Overall, the NW growth process involves the complicated thermodynamics and depends on several parameters such as type of metal catalyst, type of growth substrate, carrier gas (H2 or N2), Ga vapor pressure, V/III ratio, reactor pressure, and growth temperature. It is very difficult to investigate the influence of each parameter individually. We fixed several optimal growth parameters such as metal catalyst, carrier gas, V/III ratio, TMGa flow, reactor pressure, and varied composition of metals such as Au and In in alloy droplet and agglomeration temperature of alloy and investigated their subsequent effect on the growth of GaN NWs.
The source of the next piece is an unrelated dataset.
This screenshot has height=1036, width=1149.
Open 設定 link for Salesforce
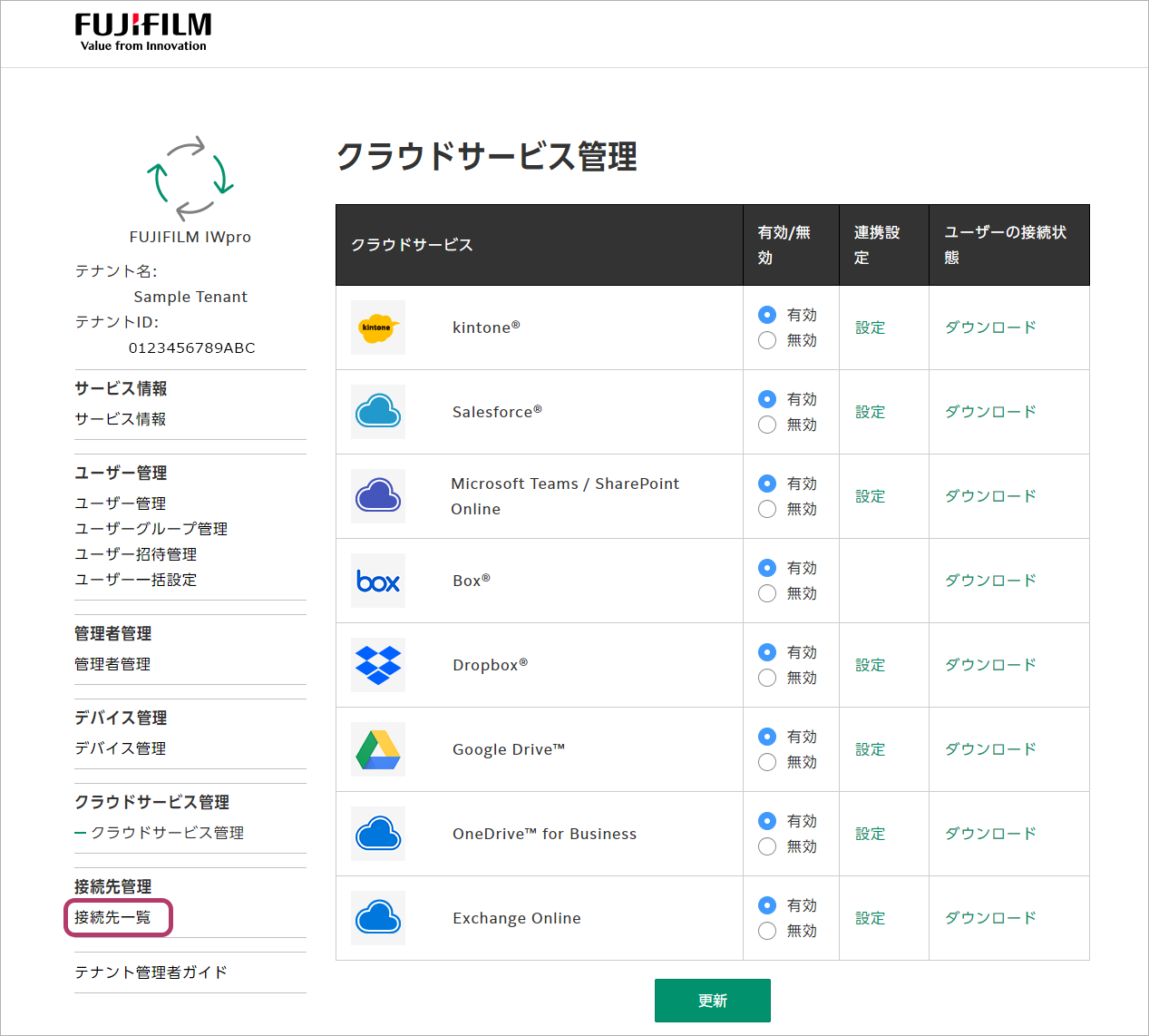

Prior to the growth of GaN NWs, the agglomeration behavior of In–Ga–Au alloy catalyst was investigated on both the substrates (GaN and sapphire) at different agglomeration temperatures of 650, 750, and 850 °C. Based on the content of this study, we divided the discussion into two parts. In the first part, we discussed the Set-(0)In of experiments, in which TMIn flow was 0 μmol/min and the catalyst is composed of Ga–Au alloy. Then, the growth of GaN NWs is performed using the agglomeration conditions of each experiment performed in Set-(0)In. In the second part, we discussed the agglomeration behavior of In–Ga–Au alloy droplets with variable In composition followed by their consequent effect on the growth of GaN NWs.

Ga–Au Alloy Catalyst

In the first experiment (Exp-650_Set-(0)In) of Set-(0)In, the agglomeration of the Ga–Au alloy catalyst was performed at 650 °C (Figure a), while in the second (Exp-750_Set-(0)In) and third experiments (Exp-850_Set-(0)In) of Set-(0)In, the agglomeration was performed at 750 and 850 °C, respectively (Figure b,c).

Figure 1

Agglomeration of Ga–Au alloy agglomerated at 650 °C on (a-i) GaN and (a-ii) sapphire substrates, Ga–Au alloy droplets agglomerated at 750 °C on (b-i) GaN and (b-ii) sapphire substrates, Ga–Au alloy droplets agglomerated at 850 °C on (c-i) GaN and (c-ii) sapphire substrates. All of the scale bars are for 100 nm.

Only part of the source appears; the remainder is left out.